[[ Document extract open ]]

What is Hepatitis D?
Hepatitis D virus (HDV) infections occur only in those who are infected with HBV- the virus is dependent on the hepatitis B virus for replication. This duality however often results in a more serious infection with worse outcomes. The vaccine for HBV provides protection from HDV also.
The risk of getting hepatitis D increases if you:
- If you have risk factors for hepatitis B.
- Have hepatitis B.
- Are a man who has sex with other men.
- Use unsterilized needles for intravenous (IV) drugs.
An infected person with hepatitis D can infect others even before symptoms appear. The routes of hepatitis D virus transmission are the same with hepatitis B virus. It can be transmitted through:
- Vaginal fluids.
- From infected mother to her newborn
What are the Symptoms Seen In Hepatitis D infection?

[[ Document extract closed ]]

● **Explore the material**
A: According to the hepatitis D text, what does the hepatitis D virus depend on for replication?
B: Continue the hepatitis D text from its last line.

[[ Data excerpts open ]]

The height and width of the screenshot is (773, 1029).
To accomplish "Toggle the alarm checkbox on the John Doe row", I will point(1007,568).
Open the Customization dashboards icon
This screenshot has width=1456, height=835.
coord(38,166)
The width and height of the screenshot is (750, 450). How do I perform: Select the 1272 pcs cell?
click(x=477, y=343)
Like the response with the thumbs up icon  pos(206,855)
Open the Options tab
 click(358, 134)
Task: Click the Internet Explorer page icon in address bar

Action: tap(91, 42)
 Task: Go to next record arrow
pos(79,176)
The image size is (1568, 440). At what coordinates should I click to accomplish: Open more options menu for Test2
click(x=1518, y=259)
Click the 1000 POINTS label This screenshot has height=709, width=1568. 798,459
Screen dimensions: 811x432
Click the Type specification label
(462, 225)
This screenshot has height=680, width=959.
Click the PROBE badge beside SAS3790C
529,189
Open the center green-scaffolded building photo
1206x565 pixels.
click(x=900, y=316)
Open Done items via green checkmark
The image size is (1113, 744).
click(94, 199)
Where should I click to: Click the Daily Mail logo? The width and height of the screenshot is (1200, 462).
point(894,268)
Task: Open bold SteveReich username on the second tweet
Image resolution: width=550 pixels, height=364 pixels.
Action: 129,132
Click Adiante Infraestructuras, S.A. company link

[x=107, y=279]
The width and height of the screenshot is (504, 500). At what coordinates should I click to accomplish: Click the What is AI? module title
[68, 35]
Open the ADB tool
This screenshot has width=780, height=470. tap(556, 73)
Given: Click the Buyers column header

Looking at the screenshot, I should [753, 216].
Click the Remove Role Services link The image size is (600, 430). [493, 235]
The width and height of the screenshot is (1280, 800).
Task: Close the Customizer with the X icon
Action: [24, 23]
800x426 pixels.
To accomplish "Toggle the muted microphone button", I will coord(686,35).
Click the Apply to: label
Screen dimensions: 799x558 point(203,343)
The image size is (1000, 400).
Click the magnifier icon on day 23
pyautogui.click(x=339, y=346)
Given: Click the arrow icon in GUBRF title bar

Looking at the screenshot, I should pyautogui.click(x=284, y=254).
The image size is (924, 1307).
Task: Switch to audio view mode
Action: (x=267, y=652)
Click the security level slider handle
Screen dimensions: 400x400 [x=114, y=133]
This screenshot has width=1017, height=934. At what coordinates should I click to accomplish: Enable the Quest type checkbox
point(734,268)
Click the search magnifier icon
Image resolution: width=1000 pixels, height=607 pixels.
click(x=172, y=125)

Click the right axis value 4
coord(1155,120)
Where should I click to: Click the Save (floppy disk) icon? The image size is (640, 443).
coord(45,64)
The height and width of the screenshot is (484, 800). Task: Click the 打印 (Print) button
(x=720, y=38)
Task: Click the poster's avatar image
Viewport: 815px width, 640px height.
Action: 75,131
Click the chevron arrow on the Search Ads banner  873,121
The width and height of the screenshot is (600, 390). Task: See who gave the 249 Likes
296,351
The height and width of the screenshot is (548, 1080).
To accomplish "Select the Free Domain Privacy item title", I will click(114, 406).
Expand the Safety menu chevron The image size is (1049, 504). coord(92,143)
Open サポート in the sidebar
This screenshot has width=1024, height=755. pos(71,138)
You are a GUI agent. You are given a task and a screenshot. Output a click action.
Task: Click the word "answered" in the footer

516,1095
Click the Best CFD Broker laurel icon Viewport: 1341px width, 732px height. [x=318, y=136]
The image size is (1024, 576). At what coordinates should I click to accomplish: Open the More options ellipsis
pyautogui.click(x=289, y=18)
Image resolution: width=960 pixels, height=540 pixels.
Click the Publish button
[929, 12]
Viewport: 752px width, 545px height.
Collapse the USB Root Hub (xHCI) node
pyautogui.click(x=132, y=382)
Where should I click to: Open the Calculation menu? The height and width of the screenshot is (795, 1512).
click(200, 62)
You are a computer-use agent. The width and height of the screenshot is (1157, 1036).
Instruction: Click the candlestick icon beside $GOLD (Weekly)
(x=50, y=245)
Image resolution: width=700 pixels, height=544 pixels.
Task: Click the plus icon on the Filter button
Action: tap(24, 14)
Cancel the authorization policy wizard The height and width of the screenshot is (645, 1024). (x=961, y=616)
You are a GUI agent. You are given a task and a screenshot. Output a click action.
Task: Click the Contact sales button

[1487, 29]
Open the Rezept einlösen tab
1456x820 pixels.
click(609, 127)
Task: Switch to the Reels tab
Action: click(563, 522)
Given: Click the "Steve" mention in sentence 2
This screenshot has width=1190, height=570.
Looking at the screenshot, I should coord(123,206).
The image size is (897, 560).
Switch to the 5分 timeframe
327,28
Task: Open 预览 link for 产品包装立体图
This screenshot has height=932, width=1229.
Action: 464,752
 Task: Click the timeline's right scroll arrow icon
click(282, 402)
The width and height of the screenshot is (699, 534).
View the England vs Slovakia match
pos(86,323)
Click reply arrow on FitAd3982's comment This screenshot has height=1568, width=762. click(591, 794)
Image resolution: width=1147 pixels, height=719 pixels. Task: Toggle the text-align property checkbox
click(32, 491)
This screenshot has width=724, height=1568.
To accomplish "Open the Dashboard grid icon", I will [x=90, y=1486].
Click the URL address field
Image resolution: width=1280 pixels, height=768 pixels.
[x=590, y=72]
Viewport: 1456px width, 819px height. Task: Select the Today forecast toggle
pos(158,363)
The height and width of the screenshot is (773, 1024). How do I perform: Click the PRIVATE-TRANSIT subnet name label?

[[ Data excerpts closed ]]

● **Answers in order**
A: It depends on the hepatitis B virus.

B:
The symptoms of hepatitis B and hepatitis D are very similar. Hepatitis D can make the symptoms of hepatitis B worse and as such, can cause symptoms in people who have hepatitis B but who never had symptoms. Symptoms include:
- Yellowing of the skin and eyes (Jaundice).
- Joint pain.
- Abdominal pain.
- Loss of appetite.
- Dark urine.
Hepatitis D infection can lead to scarring of the liver, liver failure, and liver cancer.
How Is Hepatitis D Diagnosed?
Hepatitis D is diagnosed after a proper consultation, examination and blood tests.
How is Hepatitis D treated?
There is no specific treatment for Hepatitis D virus infection. However, antiviral agents used to treat Hepatitis B are used to treat Hepatitis D infection due to their nature.
How can Hepatitis D be prevented?
Prevention and control of Hepatitis D virus infection require prevention of HBV transmission which is achieved through:
- Hepatitis B immunization.
- Practicing safer sex.
- Stopping the use unsterilized needles.